MobHappy interviews Jon von Tetzchner:
von Tetzchner is quick to point out that while operators might have to give up something in the short term, empowering users net access with a full browser and open service leaves them much more to gain in the long run though it requires a fundamental change of view. Instead of trying to lock people in, entice them to stay, he says. Operators can offer services that make use of a full browser, whether on a subscription basis, or as a tool to fight churn. Directing mobile users out on to the internet doesnt mean operators are suddenly out of the picture. They can offer different service plans to cater to different needs, as well as utilize existing infrastructure to provide services like third-party content billing.

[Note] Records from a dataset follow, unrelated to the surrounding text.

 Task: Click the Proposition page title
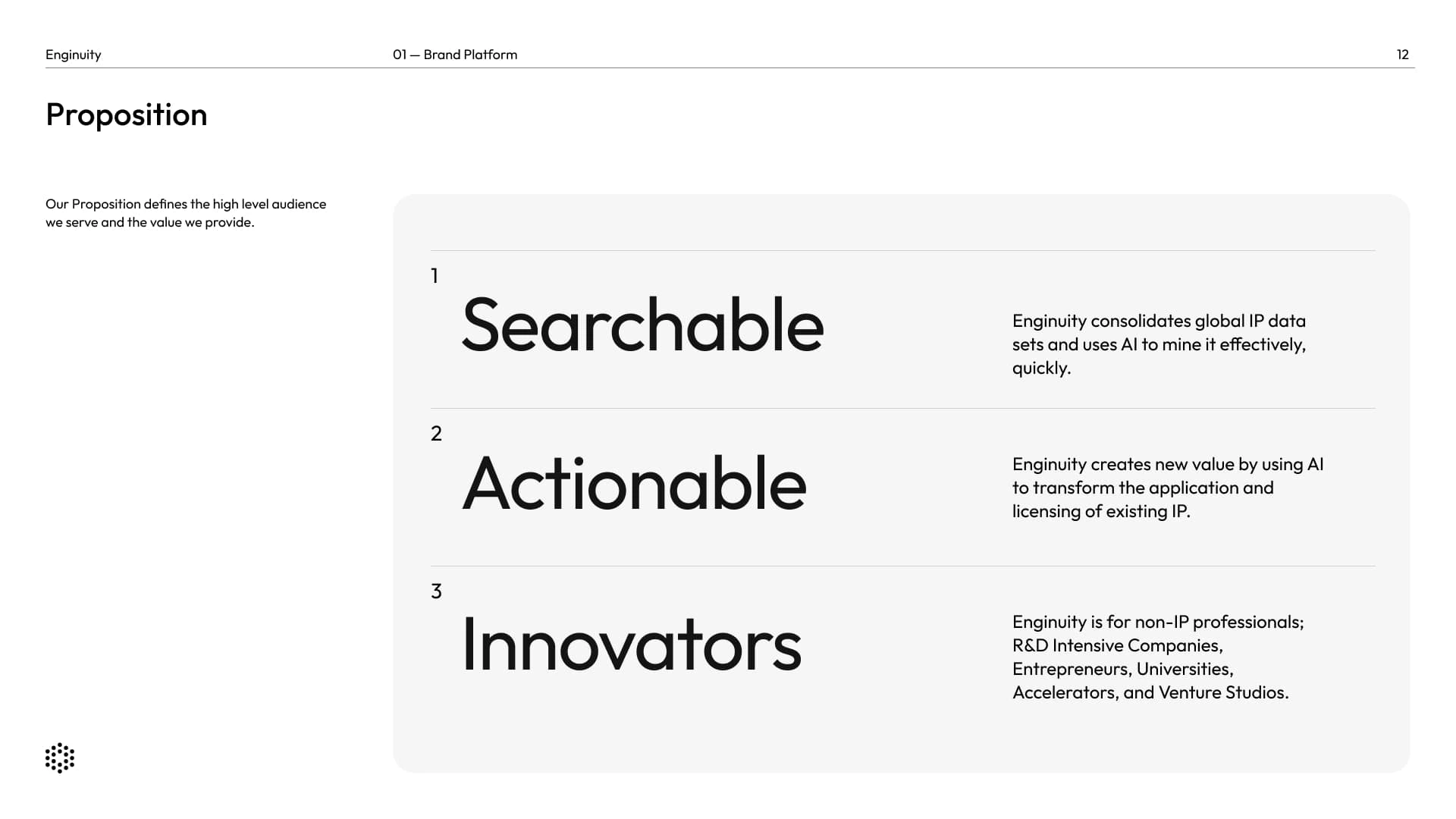click(x=126, y=115)
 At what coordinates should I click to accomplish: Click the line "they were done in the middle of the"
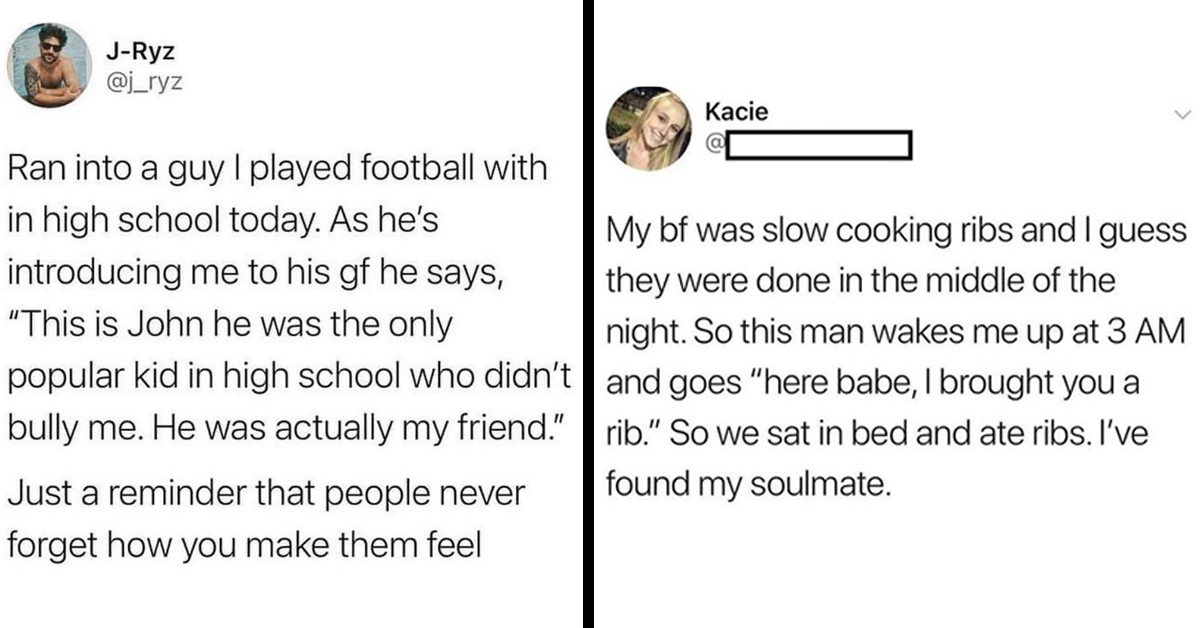[x=861, y=282]
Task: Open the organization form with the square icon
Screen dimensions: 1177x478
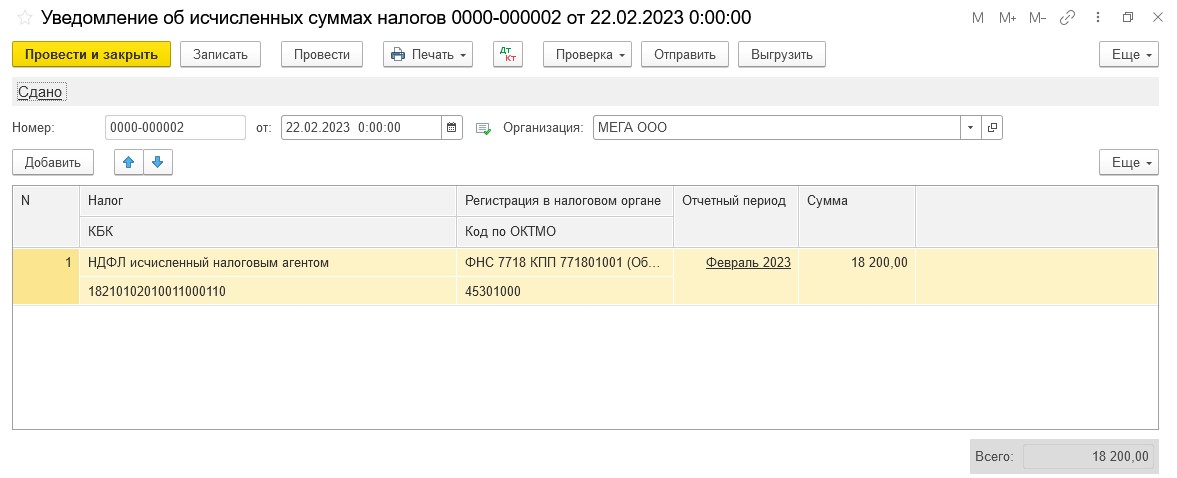Action: coord(992,128)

Much of operators approach to the mobile Web has been predicated on a closed strategy, whether by blocking access outright to anything outside the portal, billing for it at ridiculous rates, or setting things up in such a way that theyre a necessary gatekeeper and technical expert for anybody that wants access to their customers. This strategy is outmoded and ill-advised; operators stand to gain far more by opening up, and allowing users to get what they want, and making it easier for content providers to give it to them. von Tetzchner and Operas contention is that this is best achieved by using standard web technologies rather than mobile-specific ones, allowing content providers to simply serve mobile users, and allowing those users access to everything they want. People just want the internet, he says, not to look at it through a keyhole.